Millionaire in Disguise (Special Edition, 1416)
Page 2
Certainly nothing else about her was predictable.
She was an odd combination of tomboy and temptress. Gamine. Beautiful. Huge green eyes filled with laughter. Short, tousled auburn hair. Lush, full lips that made a man want to drop to his knees and beg.
They rounded a corner, turned in past a mailbox and her place came into view.
Nikos hadn’t been struck dumb in a long time, but this was one for the books. A dome. A geodesic dome.
Where else for a tomboy with a courtesan’s mouth who got more excited over an engine than most women got over a diamond the size of an egg?
Moving down the driveway, he looked around. She had flowers everywhere, a brilliant rainbow of blossoms. In the middle of a glade off to the side, she’d set a birdbath. Hummingbird feeders dotted the trees in several spots, and a windsock flew above the dome.
He peered more closely, squinting in the last rays of the sun, trying to see the design.
A Jolly Roger. The woman was too much.
A crack of laughter worked its way out of his throat, and he realized that he’d laughed more this day than he had in a year. Then he sobered, thinking about just how much was at stake, how little business he had taking this detour. He had a company to save, and he’d only left the office to take a drive so he could think.
He should back out of her driveway right now. Head back to the office, get back on his laptop, rack his brains for an answer to the threat to his business.
But the thought sucked all the glow out of an evening made unexpectedly bright by a slender fairy with a streak of grease on her cheek.
The rap on his window jerked him out of his thoughts. He rolled down the window.
Her hands slipped into her back pockets and a wisp of uncertainty entered her gaze. “Want to look around?”
He could see that she expected him to say no. Despite her cheer, he’d seen glimpses of vulnerability every time they ventured outside car talk. That decided him.
“Is the inside as colorful as the outside?” He stepped out of the pickup.

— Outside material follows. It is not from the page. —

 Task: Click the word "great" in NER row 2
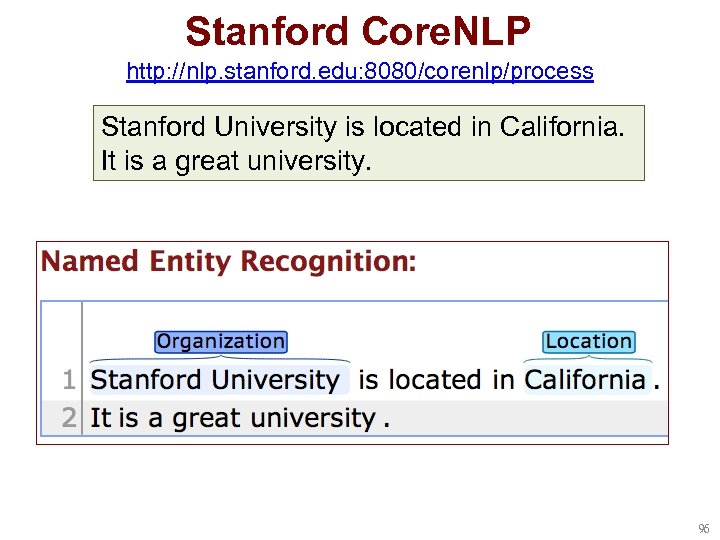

“See for yourself.” She tucked one hand in his elbow, her eyes once again sparkling with mischief, and pulled him inside. “By the way, your car needs just a little more tuning. Want me to take a stab?”
He was about to respond to her cheerful insult when she turned on the lights and speech failed him.
His eyes roamed the—room, he guessed one would call it. The dome basically comprised one big space, with areas cleverly divided by furniture arrangements. Only one section had a ceiling, the rest had just the huge circular skin of the dome, painted sky-blue and dotted with clouds. As the darkness fell, he could see tiny white lights glimmering up above.
His gaze caught on the bed, set in an alcove resembling nothing so much as a seraglio. There ought to be a harem somewhere nearby, and eunuchs to guard the doorways. A free-standing frame surrounded the bed with silk draped to form sides and a lofty, shimmering canopy. The midnight-blue draperies were caught at the footposts by deep green braided cords, and the satin coverlet bore a paisley pattern in burgundy, deep green and midnight-blue with gold accents.
The gamine mechanic had a sensual streak that befit her lush mouth. This place was seductive, almost decadent. He could easily picture her slender white limbs against dark satin sheets, and it was not a big leap to imagine himself in that bed with her. Not for the first time since they had met, his body tightened in response to her.
He cleared his throat. “Did you build it?”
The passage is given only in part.